Re: [PATCH 05/15] run-job: implement pack-files job

[Date Prev][Date Next][Thread Prev][Thread Next][Date Index][Thread Index]

 



On 2020.04.03 20:48, Derrick Stolee via GitGitGadget wrote:
> From: Derrick Stolee <dstolee@xxxxxxxxxxxxx>
> 
> The previous change cleaned up loose objects using the
> 'loose-objects' that can be run safely in the background. Add a
> similar job that performs similar cleanups for pack-files.
> 
> One issue with running 'git repack' is that it is designed to
> repack all pack-files into a single pack-file. While this is the
> most space-efficient way to store object data, it is not time or
> memory efficient.
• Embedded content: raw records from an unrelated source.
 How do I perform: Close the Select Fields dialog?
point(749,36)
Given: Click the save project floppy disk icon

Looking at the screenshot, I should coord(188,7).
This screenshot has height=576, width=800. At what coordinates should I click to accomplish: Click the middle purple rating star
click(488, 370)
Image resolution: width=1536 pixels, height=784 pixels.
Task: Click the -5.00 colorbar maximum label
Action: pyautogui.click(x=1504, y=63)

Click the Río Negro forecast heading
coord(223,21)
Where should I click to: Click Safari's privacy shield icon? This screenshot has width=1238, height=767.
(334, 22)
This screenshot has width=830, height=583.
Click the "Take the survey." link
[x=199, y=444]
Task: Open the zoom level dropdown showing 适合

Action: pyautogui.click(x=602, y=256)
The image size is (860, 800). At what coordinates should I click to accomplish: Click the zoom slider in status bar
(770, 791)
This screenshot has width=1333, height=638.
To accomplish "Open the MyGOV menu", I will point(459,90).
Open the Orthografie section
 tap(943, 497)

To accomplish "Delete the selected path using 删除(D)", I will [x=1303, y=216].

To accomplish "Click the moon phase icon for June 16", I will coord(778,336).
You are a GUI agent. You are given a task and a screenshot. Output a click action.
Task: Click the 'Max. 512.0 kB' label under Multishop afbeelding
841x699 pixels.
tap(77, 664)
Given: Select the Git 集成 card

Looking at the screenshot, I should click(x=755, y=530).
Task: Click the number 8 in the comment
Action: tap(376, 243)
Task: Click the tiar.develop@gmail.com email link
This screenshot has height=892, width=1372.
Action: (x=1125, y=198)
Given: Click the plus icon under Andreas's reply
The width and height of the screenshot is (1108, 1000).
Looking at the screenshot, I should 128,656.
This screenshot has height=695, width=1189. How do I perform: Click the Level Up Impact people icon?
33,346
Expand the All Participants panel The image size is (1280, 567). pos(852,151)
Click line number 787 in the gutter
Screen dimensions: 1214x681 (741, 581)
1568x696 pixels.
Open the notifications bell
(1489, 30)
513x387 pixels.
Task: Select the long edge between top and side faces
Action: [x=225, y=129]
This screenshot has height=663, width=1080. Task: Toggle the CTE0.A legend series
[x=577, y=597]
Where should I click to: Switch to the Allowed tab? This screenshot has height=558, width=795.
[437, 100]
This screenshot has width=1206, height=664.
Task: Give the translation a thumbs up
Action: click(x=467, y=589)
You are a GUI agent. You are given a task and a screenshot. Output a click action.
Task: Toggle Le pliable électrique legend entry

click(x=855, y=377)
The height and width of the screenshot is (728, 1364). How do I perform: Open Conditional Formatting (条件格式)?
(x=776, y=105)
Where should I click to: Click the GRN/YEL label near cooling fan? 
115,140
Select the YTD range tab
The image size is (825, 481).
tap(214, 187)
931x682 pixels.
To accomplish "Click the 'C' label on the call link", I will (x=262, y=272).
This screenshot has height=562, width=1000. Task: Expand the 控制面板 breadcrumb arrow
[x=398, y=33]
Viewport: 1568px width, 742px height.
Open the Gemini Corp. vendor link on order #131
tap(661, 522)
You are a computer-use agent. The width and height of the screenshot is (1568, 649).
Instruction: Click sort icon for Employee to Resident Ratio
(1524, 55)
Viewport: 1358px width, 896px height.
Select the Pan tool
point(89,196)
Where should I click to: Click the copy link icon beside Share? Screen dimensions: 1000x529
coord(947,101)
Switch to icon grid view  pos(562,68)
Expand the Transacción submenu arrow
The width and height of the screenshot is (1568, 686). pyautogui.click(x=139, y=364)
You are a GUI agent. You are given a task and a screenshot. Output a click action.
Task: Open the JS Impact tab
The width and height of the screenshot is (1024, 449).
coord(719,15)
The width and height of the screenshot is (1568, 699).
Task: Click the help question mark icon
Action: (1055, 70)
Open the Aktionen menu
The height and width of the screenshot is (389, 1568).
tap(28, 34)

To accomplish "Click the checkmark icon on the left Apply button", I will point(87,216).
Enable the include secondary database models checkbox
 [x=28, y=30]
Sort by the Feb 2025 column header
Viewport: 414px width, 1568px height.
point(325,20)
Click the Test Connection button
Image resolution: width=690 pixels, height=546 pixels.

This becomes extremely important if the repo is
> so large that a user struggles to store two copies of the pack on
> their disk.
> 
> Instead, perform an "incremental" repack by collecting a few small
> pack-files into a new pack-file. The multi-pack-index facilitates
> this process ever since 'git multi-pack-index expire' was added in
> 19575c7 (multi-pack-index: implement 'expire' subcommand,
> 2019-06-10) and 'git multi-pack-index repack' was added in ce1e4a1
> (midx: implement midx_repack(), 2019-06-10).
> 
> The 'pack-files' job runs the following steps:
> 
> 1. 'git multi-pack-index write' creates a multi-pack-index file if
>    one did not exist, and otherwise will update the multi-pack-index
>    with any new pack-files that appeared since the last write. This
>    is particularly relevant with the background fetch job.
> 
>    When the multi-pack-index sees two copies of the same object, it
>    stores the offset data into the newer pack-file. This means that
>    some old pack-files could become "unreferenced" which I will use
>    to mean "a pack-file that is in the pack-file list of the
>    multi-pack-index but none of the objects in the multi-pack-index
>    reference a location inside that pack-file."
> 
> 2. 'git multi-pack-index expire' deletes any unreferenced pack-files
>    and updaes the multi-pack-index to drop those pack-files from the

Typo: updaes -> updates


>    list. This is safe to do as concurrent Git processes will see the
>    multi-pack-index and not open those packs when looking for object
>    contents. (Similar to the 'loose-objects' job, there are some Git

Is it still safe for concurrent processes if the repo did not have a
multi-pack-index when the first process started?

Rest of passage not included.